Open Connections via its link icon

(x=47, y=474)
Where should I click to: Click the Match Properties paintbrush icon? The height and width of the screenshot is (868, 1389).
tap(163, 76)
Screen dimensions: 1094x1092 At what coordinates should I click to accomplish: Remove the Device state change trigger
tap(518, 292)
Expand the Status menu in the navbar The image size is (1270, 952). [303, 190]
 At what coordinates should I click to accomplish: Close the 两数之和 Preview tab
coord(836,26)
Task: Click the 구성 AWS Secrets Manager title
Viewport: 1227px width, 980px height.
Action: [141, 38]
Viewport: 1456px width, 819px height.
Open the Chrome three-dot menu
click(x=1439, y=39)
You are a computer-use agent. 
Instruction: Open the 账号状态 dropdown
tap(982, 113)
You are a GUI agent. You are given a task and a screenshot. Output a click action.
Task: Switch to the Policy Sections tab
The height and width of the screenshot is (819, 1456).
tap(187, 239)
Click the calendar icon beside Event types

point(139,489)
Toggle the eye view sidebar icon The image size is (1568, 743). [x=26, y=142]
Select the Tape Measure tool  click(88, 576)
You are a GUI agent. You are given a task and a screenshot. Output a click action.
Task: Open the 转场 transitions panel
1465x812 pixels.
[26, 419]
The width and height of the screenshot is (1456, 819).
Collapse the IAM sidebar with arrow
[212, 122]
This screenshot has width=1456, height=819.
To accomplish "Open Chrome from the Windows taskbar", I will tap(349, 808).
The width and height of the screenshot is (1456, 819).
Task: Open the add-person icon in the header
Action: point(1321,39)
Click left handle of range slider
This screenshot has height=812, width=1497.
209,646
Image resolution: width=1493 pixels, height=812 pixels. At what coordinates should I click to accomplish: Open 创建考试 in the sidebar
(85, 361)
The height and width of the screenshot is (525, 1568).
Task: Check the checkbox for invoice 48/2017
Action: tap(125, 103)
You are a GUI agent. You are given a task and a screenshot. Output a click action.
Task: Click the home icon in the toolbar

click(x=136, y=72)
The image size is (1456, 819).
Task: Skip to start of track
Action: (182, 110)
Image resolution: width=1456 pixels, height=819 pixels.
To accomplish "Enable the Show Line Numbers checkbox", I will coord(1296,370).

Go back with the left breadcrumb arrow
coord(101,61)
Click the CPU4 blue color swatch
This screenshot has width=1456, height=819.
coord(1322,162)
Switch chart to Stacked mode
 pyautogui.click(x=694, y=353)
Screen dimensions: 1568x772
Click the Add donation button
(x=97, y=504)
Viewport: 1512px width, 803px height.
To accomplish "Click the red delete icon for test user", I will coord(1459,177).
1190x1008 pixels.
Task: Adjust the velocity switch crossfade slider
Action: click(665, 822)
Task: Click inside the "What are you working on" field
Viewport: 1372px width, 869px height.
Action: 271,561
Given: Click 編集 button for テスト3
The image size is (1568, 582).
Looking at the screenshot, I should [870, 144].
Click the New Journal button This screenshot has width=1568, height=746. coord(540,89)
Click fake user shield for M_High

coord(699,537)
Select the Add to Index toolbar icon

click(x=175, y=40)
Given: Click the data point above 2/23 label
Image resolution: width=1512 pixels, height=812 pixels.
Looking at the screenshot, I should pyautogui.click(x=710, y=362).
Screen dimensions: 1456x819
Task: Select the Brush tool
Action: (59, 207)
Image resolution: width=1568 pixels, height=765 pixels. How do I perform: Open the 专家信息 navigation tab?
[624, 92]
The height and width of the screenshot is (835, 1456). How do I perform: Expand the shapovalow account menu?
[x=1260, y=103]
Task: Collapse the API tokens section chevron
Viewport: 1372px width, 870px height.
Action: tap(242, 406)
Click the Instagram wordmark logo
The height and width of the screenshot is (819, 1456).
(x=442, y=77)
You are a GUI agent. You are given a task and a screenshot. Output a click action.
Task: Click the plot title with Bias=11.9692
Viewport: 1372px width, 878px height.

================================

[YOUR GOAL]: The required output is the exact sequence of lines from the one containing "Task: Collapse the API tokens section chevron" through the end of the listing, both endpoints included.

[OUTPUT OF THE TASK]:
Task: Collapse the API tokens section chevron
Viewport: 1372px width, 870px height.
Action: tap(242, 406)
Click the Instagram wordmark logo
The height and width of the screenshot is (819, 1456).
(x=442, y=77)
You are a GUI agent. You are given a task and a screenshot. Output a click action.
Task: Click the plot title with Bias=11.9692
Viewport: 1372px width, 878px height.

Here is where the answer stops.